Why Seniors Have Different Nutritional Needs

Image Nutrition for Seniors

By: Dr. Lindsay Jones-Born

Eating well is important at any age, but even more necessary for seniors because nutritional needs change as we age.  Adequate nutrition is necessary for health, vitality and quality of life.  Unfortunately, for a variety of reasons many seniors are not eating as well as they should, which can lead to poor nutrition or malnutrition, easily being mistaken as a disease or illness.

How Do Our Bodies Change As We Age?

There are many reasons our bodies change as we get older, including physiological, perceptual and general age related conditions – such as gastrointestinal or dental conditions.  These changes all influence the performance of our body as a whole, which in turn, influences our eating, nutritional intake and overall health.

SUPPLIED INFORMATION:
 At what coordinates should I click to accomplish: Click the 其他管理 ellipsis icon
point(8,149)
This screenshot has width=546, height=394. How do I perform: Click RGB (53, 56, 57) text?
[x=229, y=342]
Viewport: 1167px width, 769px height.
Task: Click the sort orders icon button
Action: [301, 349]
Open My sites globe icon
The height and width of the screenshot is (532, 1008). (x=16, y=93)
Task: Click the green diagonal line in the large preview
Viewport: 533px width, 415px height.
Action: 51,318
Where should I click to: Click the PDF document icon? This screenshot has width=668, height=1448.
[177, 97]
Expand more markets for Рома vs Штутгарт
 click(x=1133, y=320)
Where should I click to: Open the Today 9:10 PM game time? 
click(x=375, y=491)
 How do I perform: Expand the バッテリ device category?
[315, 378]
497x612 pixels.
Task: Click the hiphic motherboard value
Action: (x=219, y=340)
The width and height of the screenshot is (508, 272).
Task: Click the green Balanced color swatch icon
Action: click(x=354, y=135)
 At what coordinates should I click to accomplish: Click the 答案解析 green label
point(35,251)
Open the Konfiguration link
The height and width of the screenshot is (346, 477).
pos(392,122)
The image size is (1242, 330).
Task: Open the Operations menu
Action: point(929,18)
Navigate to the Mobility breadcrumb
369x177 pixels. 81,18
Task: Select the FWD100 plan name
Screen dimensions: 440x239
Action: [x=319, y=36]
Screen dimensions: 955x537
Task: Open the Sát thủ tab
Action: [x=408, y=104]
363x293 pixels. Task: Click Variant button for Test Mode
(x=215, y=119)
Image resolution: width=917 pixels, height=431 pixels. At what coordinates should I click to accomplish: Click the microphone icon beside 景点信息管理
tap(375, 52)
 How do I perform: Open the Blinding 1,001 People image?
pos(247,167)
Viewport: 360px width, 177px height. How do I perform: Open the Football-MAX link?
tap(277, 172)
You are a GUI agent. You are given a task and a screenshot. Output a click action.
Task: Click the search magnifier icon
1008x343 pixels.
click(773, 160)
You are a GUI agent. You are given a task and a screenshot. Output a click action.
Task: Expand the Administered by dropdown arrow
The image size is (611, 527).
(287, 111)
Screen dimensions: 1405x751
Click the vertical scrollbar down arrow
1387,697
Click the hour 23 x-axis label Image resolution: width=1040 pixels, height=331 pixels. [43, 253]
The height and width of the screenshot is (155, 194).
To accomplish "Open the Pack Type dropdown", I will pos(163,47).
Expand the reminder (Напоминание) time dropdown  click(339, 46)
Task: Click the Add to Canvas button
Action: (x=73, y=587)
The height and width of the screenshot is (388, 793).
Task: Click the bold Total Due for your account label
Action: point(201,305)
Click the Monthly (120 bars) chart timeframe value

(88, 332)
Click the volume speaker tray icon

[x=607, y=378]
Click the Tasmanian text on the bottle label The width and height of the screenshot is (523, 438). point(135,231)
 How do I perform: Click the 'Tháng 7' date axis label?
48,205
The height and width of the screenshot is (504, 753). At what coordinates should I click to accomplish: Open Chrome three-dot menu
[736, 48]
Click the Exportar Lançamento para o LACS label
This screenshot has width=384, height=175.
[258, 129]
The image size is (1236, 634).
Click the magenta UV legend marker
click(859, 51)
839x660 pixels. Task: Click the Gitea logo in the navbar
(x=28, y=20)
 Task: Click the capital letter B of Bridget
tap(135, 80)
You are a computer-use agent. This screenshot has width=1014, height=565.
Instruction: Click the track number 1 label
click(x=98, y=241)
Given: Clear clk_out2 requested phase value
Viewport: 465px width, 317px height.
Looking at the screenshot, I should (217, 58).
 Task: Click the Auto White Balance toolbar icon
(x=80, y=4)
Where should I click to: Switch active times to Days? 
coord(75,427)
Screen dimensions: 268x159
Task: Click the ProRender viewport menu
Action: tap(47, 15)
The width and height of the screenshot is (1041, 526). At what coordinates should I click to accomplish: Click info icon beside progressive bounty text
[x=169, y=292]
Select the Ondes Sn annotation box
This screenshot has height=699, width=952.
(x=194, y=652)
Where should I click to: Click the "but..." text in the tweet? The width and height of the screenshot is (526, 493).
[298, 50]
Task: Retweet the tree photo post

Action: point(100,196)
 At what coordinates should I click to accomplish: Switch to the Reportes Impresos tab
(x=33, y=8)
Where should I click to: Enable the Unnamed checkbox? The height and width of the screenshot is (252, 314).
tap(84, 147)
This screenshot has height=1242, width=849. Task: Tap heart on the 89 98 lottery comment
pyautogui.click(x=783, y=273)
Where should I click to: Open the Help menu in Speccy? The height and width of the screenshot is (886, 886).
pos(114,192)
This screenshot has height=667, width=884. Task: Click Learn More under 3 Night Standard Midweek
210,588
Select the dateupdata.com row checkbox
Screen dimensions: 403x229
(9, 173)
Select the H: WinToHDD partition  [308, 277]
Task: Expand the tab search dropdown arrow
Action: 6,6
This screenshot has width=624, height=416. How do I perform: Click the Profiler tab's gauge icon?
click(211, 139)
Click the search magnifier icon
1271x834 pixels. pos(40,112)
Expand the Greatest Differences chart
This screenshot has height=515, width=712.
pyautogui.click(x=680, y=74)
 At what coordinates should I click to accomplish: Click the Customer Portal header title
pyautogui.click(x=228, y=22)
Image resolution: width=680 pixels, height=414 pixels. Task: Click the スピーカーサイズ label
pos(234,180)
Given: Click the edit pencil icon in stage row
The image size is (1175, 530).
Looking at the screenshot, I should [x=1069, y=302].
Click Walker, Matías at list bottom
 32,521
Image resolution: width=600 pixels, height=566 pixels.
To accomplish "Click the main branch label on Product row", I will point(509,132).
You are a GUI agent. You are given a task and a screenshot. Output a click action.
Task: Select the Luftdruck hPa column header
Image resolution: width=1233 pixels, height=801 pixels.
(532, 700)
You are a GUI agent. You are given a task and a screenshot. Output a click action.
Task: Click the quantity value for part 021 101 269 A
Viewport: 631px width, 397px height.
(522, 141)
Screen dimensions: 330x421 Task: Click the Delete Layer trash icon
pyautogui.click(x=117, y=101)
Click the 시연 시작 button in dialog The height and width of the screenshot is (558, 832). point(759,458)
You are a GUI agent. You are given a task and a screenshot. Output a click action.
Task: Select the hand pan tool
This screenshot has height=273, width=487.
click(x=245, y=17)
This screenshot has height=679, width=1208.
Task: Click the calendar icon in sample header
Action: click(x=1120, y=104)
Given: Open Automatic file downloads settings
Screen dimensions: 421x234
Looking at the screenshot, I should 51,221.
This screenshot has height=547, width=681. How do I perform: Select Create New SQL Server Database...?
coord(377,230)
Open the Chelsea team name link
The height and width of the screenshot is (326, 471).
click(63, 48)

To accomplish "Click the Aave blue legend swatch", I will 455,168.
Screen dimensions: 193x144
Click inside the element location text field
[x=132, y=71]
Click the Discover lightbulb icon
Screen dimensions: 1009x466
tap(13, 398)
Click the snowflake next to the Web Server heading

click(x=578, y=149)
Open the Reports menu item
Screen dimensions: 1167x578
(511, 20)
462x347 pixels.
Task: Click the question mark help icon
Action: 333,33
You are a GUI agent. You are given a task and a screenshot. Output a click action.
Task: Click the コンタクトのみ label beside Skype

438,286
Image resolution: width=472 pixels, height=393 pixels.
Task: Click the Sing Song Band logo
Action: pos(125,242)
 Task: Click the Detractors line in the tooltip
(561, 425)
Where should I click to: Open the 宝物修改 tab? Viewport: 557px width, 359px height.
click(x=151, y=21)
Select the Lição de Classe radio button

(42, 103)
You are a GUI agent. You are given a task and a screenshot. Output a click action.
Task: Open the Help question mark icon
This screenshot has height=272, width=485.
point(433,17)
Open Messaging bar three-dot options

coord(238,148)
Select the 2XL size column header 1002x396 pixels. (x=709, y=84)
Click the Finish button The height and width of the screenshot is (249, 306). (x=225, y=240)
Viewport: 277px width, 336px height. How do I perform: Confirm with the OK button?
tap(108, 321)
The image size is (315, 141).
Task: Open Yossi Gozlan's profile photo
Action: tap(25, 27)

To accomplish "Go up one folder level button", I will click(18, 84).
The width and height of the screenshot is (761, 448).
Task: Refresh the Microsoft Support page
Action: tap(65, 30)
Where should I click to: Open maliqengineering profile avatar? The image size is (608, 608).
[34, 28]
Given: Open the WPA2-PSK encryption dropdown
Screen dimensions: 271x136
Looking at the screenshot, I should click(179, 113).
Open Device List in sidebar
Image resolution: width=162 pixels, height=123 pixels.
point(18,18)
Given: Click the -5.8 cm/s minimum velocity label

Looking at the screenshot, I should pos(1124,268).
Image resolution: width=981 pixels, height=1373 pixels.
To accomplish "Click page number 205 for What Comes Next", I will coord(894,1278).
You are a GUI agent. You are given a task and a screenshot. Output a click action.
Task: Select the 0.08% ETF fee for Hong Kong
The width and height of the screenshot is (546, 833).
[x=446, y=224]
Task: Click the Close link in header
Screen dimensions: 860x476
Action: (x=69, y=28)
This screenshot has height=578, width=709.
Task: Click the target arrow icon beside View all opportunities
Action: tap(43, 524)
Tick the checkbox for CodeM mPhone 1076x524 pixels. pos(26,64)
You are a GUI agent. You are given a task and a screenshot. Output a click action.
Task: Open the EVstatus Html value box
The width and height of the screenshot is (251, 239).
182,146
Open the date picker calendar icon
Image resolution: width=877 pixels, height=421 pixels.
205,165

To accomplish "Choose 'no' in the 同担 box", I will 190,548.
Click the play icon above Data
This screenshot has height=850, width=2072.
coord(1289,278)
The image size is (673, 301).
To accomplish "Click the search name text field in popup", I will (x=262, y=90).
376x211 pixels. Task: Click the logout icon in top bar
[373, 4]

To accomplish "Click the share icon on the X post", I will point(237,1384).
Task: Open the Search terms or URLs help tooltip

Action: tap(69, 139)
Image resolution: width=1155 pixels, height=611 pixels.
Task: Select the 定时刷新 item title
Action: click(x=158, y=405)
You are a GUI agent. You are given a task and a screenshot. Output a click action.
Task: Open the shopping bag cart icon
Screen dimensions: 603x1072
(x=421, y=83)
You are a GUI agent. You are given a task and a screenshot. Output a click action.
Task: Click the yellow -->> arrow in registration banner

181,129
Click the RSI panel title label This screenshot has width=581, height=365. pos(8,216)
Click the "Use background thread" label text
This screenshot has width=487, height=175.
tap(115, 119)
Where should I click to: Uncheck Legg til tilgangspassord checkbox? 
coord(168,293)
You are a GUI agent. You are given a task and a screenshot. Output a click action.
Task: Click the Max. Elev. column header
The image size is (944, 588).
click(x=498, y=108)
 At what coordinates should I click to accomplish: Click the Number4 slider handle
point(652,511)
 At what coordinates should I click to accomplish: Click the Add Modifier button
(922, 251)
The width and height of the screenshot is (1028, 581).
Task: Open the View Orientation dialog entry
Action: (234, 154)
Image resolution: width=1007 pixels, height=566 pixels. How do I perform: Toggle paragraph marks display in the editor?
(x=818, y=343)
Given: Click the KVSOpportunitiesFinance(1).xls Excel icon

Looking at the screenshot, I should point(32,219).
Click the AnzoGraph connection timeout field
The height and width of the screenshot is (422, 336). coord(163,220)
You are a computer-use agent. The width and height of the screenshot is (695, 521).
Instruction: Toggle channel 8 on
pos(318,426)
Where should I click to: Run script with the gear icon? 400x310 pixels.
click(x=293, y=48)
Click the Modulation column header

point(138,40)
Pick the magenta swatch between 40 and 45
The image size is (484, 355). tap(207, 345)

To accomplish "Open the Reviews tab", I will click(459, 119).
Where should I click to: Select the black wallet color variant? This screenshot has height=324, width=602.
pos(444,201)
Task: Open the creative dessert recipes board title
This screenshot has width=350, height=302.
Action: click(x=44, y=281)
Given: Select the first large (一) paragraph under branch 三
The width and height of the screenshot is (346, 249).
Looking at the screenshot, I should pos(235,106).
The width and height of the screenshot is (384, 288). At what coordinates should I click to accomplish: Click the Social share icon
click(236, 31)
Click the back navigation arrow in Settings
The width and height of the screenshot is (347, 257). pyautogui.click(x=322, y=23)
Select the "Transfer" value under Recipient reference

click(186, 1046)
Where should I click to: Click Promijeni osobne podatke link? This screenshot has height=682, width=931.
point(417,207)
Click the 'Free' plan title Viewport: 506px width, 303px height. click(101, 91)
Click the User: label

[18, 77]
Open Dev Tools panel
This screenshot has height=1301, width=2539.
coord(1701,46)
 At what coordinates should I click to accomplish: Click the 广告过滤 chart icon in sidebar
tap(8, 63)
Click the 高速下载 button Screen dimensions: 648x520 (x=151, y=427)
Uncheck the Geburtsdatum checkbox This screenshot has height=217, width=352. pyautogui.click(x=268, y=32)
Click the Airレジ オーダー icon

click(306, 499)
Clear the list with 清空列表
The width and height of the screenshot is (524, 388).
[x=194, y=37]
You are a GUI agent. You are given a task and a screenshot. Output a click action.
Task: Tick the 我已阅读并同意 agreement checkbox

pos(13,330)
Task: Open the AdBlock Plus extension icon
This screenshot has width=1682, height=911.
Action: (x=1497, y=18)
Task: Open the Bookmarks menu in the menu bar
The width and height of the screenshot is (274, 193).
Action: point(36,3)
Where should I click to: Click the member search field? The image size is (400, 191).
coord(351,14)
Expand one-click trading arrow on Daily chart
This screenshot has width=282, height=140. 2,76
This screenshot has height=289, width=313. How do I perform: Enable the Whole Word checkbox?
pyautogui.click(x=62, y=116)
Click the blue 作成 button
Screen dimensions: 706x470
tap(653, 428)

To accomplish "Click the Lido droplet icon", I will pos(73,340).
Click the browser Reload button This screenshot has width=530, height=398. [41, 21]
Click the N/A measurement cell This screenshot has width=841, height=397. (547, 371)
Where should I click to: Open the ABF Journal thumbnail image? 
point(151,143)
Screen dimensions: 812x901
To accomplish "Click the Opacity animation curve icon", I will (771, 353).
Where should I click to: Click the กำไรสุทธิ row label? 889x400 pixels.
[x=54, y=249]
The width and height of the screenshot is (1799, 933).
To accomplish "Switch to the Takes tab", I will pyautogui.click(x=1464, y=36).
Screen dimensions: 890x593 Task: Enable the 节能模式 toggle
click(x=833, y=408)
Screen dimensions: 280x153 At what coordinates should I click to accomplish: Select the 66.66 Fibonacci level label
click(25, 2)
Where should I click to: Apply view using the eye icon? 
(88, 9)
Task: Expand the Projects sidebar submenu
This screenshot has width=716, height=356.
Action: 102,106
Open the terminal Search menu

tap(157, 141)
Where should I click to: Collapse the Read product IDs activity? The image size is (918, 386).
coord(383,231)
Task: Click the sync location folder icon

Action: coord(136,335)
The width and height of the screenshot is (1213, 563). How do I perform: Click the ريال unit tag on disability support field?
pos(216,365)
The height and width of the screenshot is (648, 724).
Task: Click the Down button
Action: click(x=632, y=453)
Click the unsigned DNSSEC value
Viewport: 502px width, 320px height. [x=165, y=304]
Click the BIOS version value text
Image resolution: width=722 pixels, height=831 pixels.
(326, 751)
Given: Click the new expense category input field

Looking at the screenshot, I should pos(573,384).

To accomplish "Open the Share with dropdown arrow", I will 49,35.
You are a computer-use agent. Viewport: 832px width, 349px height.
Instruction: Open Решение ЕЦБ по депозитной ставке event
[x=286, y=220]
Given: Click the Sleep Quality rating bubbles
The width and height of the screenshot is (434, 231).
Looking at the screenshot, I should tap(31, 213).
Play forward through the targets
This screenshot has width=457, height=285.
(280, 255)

ACTIVITY LIST:
A. From the senior nutrition article, quote the passage that begins at the words "How Do Our Bodies" and ends after the words "and overall health.".
B. In the senior nutrition article, what can poor nutrition or malnutrition easily be mistaken for?
C. Carry on the senior nutrition article from the point where it ends.

REPLIES:
A.
How Do Our Bodies Change As We Age?

There are many reasons our bodies change as we get older, including physiological, perceptual and general age related conditions – such as gastrointestinal or dental conditions.  These changes all influence the performance of our body as a whole, which in turn, influences our eating, nutritional intake and overall health.

B. A disease or illness.

C.
Physiological Changes –

One reason nutritional needs change is due to physiological changes that occur later in life.  Energy expenditure general decreases with advancing age because of a decrease I basal metabolic rate and physical activity, thus decreasing our caloric needs.  Our bodies also begin to experience a decrease in kidney function, re-distribution of composition and changes in our nervous system.

Perceptual Changes –

Perceptual changes later in life can also influence our nutrition, such as changes in hearing, taste, smell and vision.  One of the most common complaints is in regards to the diminished taste in food.  As taste buds decrease, so does our taste for salty and sweet – often times making food taste more bitter or sour.  Diminished or loss of hearing also affects our nutrition and food experience.  The difficulty and frustration from the inability to hold a conversation with our eating partner out at a restaurant or at a social function can limit one’s food experience.  And the loss of smell can also have a huge impact on the types of food one chooses to eat as there is a loss of satisfaction that can lead to poor food choices.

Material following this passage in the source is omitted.